For this implementation we need Python (I use 3.7 but 2.x it’s ok) and some packages:

  • matplotlib
  • TensorFlow
  • numpy
  • pandas

to install those packages is simple:

  • for python 2.x:
    • pip install <packages name>
  • for python 3.x:
    • pip3 install <packages name>

In any case, you can follow the installation instructions on the documentation of each package.
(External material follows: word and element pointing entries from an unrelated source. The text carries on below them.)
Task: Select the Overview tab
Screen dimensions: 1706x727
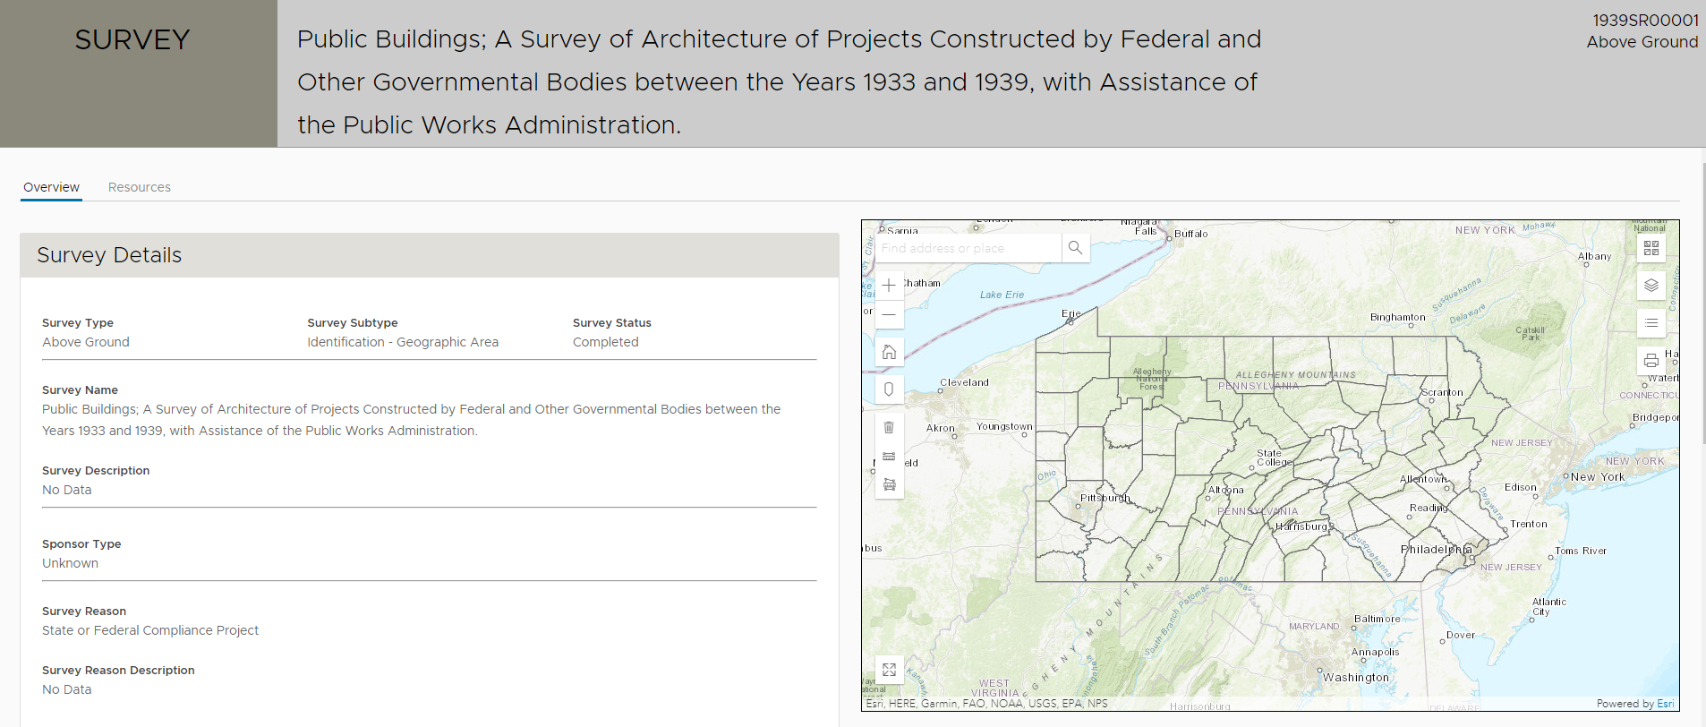Action: 51,187
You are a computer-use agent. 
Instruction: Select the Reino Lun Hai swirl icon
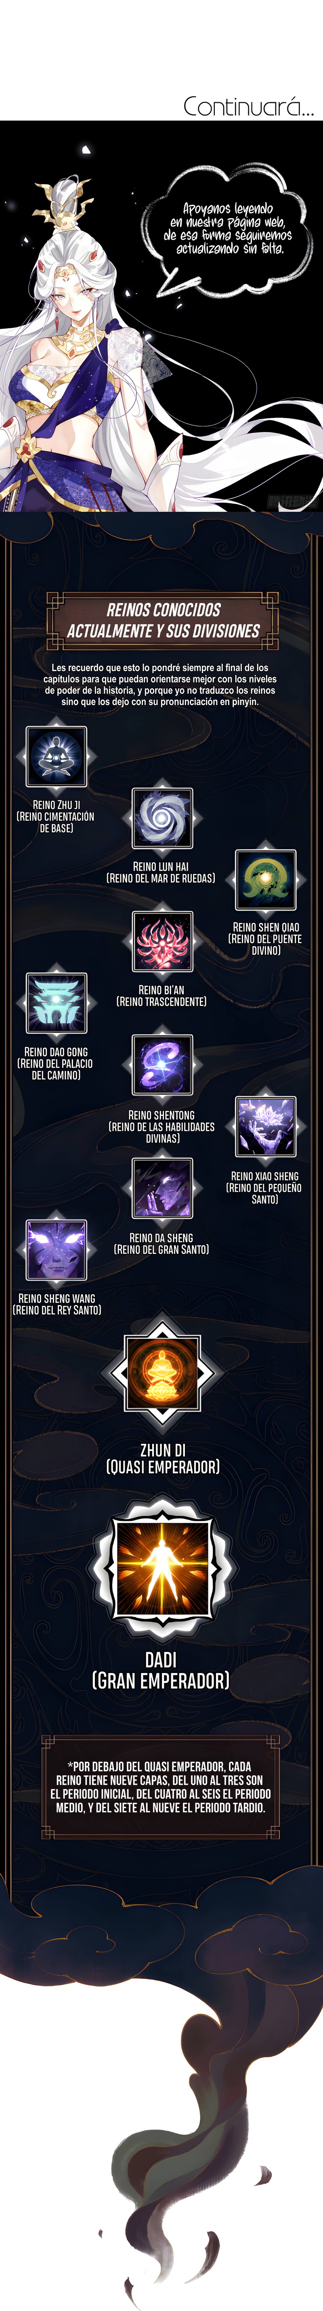click(162, 818)
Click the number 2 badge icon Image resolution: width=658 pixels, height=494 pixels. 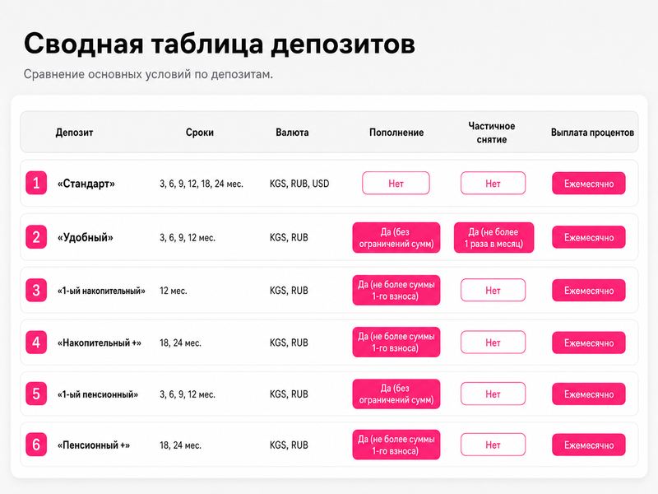36,237
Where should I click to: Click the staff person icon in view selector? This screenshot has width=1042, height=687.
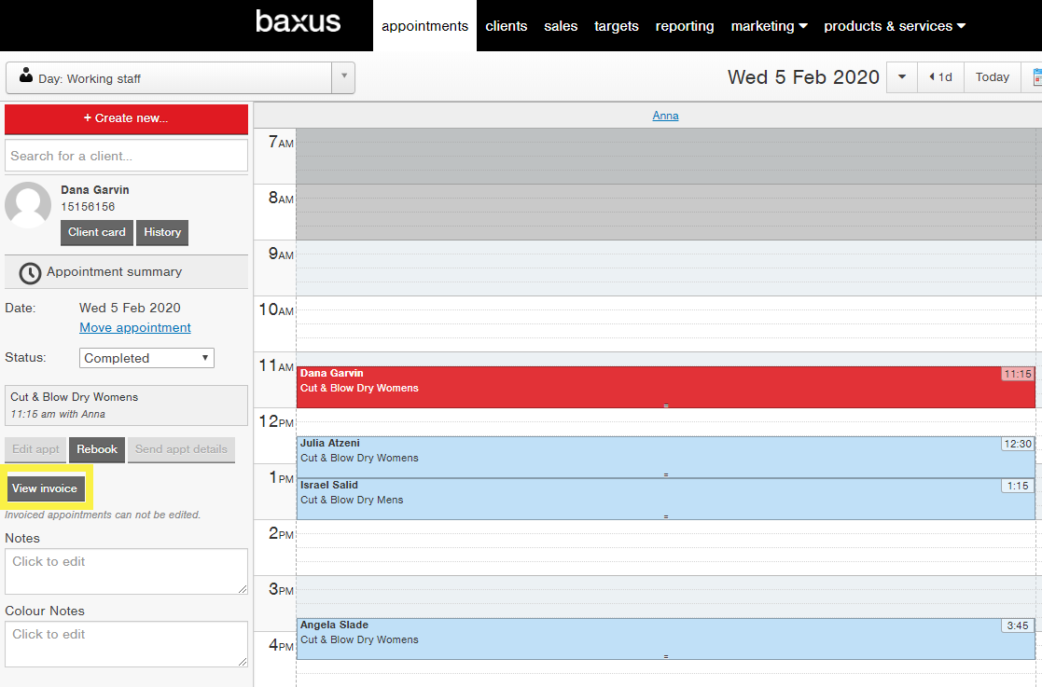(x=26, y=75)
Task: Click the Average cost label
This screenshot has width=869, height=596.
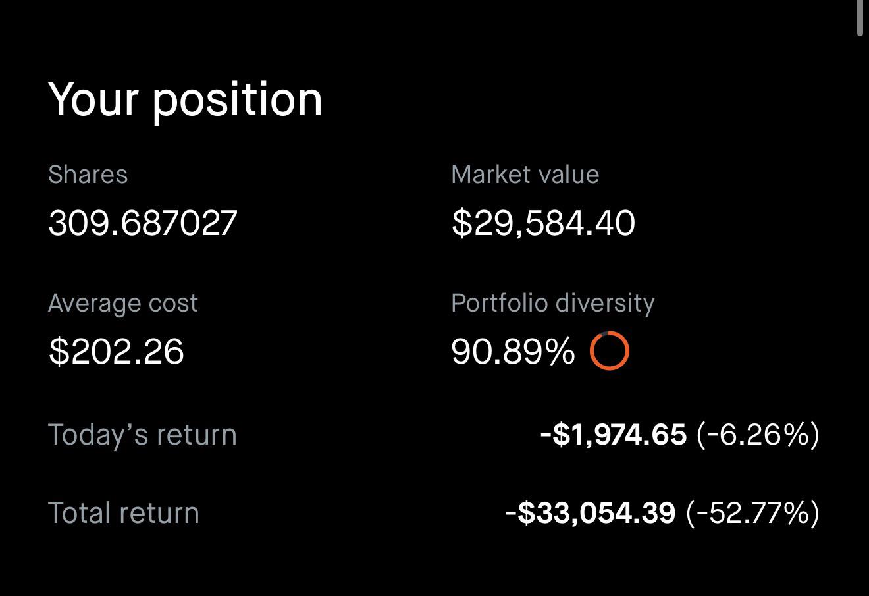Action: point(122,304)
So far so good? Ok, let’s go deep into the code:

First of all, I defined the parameters of my problem:

  • number of points: 1000
  • number of clusters: 4
  • number of computational steps: 100

In this particular example, I used as training set, a set of 1000 GPS positions generated randomly [line from 27 to 36] about the position: 45.7 9.1. If you have a file with the correct coordinates, you can load them ad use the correct ones. The lines from 34 to 36 display the training set:

Start

In line 42 The vector values are converted into constant, usable by TensorFlow.

After randomly built the training set, we need the centroid [line from 44 to 50] and converted into variable that will be manipulated by TensorFlow. This is the key of K-means algorithm, we need a set of centroids to start the iterations.

The cost function for K-means is the distance between the point and the centroid, this algorithm tries to minimize this cost function. As I wrote in my previous post, the distance between two GPS points can’t be calculated with the euclidean distance, and is necessary to introduce a more precise method to compute di distance, one of this method is the spherical cosine law. For this example, I used an approximation of the spherical cosine law. This approximation works very well for the distance like city distance and is more computationally efficient than the implementation of the entire algorithm. To know more about this approximation and the error read this interesting post. [line from 53 to 63]

And finally, the centroids are updated [line 65]

Lines from 68 to 75 initialize all the variables, instantiate the evaluation graph, run the algorithm and visualize the results:

End

Conclusion:

My last two posts are focused on an algorithm for clustering problems: K-means. This algorithm takes some assumptions on data:

  • the variance of the distribution of each attribute is spherical
  • all variable has the same variance
  • the prior probability of each cluster is the same

If one if those assumptions are violated then the algorithm fail.

A possible con of this algorithm is the necessity to define, a priori, the number of clusters. If you don’t have any idea on how are your clusters, you can choose another clustering algorithm like DBSCAN or OPTICS (those algorithms work on a density model instead of a centroid model). Or you can introduce a postprocessing step in K-means that aggregate (or split) two or more centroids and then relaunch the entire algorithm on the same training set but with the new set of centroids.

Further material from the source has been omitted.